Results: This study introduces a novel hybrid SMILES-fragment tokenization method, coupled with two pre-training strategies, utilizing a Transformer-based model. We investigate the efficacy of hybrid tokenization in improving the performance of ADMET prediction tasks. Our approach leverages MTL-BERT, an encoder-only Transformer model that achieves state-of-the-art ADMET predictions, and contrasts the standard SMILES tokenization with our hybrid method across a spectrum of fragment library cutoffs.

Conclusion: The findings reveal that while an excess of fragments can impede performance, using hybrid tokenization with high frequency fragments enhances results beyond the base SMILES tokenization. This advancement underscores the potential of integrating fragment- and character-level molecular features within the training of Transformer models for ADMET property prediction.

查看原文

微信好友朋友圈 QQ好友复制链接

本刊更多论文

用于药物发现中 ADMET 预测的混合片段-SMILES 标记化。

背景：药物发现和开发是一个成本极高、耗时极长的过程，需要找出能与生物标志物靶点相互作用的新分子，以阻断相关疾病的发病途径。除了与靶点结合外，候选药物还需要满足影响吸收、分布、代谢、排泄和毒性（ADMET）的多种特性。人工智能方法为改进药物发现和开发过程的每一步提供了机会，其中我们面临的第一个问题是如何对分子进行信息表征，从而优化硅内解决方案：本研究介绍了一种新颖的 SMILES-片段混合标记化方法，结合两种预训练策略，利用基于 Transformer 的模型。我们研究了混合标记化在提高 ADMET 预测任务性能方面的功效。我们的方法利用了 MTL-BERT（一种仅用于编码器的 Transformer 模型，可实现最先进的 ADMET 预测），并在片段库截断范围内将标准 SMILES 标记化与我们的混合方法进行了对比：研究结果表明，虽然过多的片段会影响性能，但使用混合标记法和高频片段可以提高结果，超过基本的 SMILES 标记法。这一进步强调了在用于 ADMET 特性预测的 Transformer 模型训练中整合片段和字符级分子特征的潜力。
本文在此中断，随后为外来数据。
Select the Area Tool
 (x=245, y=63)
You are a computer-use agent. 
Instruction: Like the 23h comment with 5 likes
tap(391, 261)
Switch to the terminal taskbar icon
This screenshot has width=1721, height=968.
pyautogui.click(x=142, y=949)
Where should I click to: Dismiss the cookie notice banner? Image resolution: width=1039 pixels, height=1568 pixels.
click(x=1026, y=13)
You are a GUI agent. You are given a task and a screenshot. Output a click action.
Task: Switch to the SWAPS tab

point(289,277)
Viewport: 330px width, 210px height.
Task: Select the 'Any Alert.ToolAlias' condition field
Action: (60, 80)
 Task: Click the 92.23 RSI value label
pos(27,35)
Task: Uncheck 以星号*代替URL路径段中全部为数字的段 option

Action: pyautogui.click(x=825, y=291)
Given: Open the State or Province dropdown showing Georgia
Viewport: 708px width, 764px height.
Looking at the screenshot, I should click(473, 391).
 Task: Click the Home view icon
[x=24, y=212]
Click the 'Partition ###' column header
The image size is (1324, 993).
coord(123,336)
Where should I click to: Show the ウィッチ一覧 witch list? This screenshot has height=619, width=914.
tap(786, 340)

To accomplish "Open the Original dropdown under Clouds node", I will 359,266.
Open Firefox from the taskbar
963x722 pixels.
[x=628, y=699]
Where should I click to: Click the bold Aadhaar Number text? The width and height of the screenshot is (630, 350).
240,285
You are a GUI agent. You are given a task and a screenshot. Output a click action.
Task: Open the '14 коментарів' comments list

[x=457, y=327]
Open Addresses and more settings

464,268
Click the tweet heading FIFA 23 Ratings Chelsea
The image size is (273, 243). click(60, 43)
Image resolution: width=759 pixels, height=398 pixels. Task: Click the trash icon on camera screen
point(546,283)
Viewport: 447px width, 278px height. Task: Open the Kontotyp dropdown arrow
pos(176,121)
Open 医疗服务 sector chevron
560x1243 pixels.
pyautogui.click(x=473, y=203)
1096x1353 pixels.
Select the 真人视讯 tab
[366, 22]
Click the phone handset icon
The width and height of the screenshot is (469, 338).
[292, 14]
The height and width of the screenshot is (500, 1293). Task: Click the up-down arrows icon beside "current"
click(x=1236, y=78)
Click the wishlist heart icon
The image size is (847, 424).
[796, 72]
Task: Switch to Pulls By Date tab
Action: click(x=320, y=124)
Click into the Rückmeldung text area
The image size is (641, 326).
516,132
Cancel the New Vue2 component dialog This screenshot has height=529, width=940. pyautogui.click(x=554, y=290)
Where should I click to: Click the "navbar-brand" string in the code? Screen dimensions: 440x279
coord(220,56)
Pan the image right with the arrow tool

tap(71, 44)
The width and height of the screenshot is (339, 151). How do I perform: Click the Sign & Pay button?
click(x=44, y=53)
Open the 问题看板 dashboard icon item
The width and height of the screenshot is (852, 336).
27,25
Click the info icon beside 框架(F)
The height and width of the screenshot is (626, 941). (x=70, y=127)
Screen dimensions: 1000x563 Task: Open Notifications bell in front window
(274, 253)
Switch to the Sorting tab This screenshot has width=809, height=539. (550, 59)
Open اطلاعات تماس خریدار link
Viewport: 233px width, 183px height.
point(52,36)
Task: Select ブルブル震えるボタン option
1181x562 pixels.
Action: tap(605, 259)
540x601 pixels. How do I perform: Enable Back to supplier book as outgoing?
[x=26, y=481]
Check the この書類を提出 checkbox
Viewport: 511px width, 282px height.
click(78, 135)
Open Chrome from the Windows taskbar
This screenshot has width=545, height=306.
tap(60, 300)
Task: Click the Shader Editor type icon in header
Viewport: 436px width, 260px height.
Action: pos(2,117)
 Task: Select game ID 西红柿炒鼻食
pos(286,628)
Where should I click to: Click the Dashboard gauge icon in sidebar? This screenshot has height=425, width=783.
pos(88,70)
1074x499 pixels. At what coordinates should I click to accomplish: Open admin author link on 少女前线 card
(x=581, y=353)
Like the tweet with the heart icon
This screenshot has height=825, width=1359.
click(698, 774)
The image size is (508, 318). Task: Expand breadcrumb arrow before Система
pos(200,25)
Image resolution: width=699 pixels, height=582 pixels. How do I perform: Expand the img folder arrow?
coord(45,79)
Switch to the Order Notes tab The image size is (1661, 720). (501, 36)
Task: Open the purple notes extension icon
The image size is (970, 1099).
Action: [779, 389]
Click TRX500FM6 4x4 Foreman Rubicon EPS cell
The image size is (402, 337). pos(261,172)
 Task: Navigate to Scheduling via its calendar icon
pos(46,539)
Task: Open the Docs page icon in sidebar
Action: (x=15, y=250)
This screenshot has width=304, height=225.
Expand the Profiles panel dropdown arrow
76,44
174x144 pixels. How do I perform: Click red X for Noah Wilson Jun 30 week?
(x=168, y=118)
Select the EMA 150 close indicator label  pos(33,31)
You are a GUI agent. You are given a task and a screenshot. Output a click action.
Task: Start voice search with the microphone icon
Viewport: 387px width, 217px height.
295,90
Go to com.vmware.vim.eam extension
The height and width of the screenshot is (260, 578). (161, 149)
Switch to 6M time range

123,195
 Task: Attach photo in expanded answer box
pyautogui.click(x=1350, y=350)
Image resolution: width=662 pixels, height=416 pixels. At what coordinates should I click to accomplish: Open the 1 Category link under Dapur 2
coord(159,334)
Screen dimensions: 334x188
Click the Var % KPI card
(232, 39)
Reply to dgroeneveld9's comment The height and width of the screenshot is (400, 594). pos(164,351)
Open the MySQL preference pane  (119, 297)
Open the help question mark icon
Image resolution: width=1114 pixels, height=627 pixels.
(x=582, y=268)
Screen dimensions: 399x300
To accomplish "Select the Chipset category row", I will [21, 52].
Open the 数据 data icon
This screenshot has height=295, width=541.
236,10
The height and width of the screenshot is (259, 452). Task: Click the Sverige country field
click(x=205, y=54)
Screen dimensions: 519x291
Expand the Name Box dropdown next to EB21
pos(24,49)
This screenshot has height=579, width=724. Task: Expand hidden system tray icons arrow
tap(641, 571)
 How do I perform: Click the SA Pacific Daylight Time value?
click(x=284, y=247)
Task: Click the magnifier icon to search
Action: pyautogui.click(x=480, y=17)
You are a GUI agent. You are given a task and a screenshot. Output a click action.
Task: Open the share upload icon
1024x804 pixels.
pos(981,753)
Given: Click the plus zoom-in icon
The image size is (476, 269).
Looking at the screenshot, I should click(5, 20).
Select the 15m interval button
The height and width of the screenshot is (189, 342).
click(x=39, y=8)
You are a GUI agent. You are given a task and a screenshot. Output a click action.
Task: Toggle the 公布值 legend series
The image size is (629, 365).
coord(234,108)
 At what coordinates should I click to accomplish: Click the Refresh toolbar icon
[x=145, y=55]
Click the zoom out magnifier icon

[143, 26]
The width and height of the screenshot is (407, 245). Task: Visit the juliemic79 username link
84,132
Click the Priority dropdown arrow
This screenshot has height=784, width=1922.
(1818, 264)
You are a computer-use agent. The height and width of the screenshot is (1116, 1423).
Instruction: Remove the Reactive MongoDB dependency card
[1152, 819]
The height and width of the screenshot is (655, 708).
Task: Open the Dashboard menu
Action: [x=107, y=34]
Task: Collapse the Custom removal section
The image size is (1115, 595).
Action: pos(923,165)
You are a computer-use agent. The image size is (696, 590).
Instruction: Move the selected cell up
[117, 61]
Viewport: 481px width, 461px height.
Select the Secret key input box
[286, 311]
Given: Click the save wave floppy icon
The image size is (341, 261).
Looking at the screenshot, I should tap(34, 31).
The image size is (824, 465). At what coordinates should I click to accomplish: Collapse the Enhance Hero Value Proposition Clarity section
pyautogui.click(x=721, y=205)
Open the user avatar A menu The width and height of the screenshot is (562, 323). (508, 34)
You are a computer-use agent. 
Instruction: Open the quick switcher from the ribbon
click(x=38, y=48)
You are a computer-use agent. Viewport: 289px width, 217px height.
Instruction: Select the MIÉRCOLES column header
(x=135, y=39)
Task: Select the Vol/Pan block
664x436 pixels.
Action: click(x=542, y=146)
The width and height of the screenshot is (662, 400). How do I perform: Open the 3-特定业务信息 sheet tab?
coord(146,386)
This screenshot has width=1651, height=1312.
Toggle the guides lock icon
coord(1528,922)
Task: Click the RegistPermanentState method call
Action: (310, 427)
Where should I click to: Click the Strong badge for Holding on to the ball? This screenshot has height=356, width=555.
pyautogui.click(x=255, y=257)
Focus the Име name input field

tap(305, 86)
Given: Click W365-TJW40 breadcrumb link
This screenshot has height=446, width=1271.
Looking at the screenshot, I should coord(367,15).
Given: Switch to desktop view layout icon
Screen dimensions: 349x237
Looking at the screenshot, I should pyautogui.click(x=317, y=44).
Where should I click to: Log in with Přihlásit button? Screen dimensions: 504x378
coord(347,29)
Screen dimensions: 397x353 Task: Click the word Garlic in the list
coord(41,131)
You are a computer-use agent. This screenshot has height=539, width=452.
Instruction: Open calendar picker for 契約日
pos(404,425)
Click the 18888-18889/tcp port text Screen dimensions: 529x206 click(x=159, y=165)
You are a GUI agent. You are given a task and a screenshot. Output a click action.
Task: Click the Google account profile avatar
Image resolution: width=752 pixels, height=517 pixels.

本文章由计算机程序翻译，如有差异，请以英文原文为准。

求助全文

约1分钟内获得全文去求助

来源期刊

BMC Bioinformatics 生物-生化研究方法

CiteScore

5.70

自引率

3.30%

发文量

506

审稿时长

4.3 months

期刊介绍： BMC Bioinformatics is an open access, peer-reviewed journal that considers articles on all aspects of the development, testing and novel application of computational and statistical methods for the modeling and analysis of all kinds of biological data, as well as other areas of computational biology. BMC Bioinformatics is part of the BMC series which publishes subject-specific journals focused on the needs of individual research communities across all areas of biology and medicine. We offer an efficient, fair and friendly peer review service, and are committed to publishing all sound science, provided that there is some advance in knowledge presented by the work.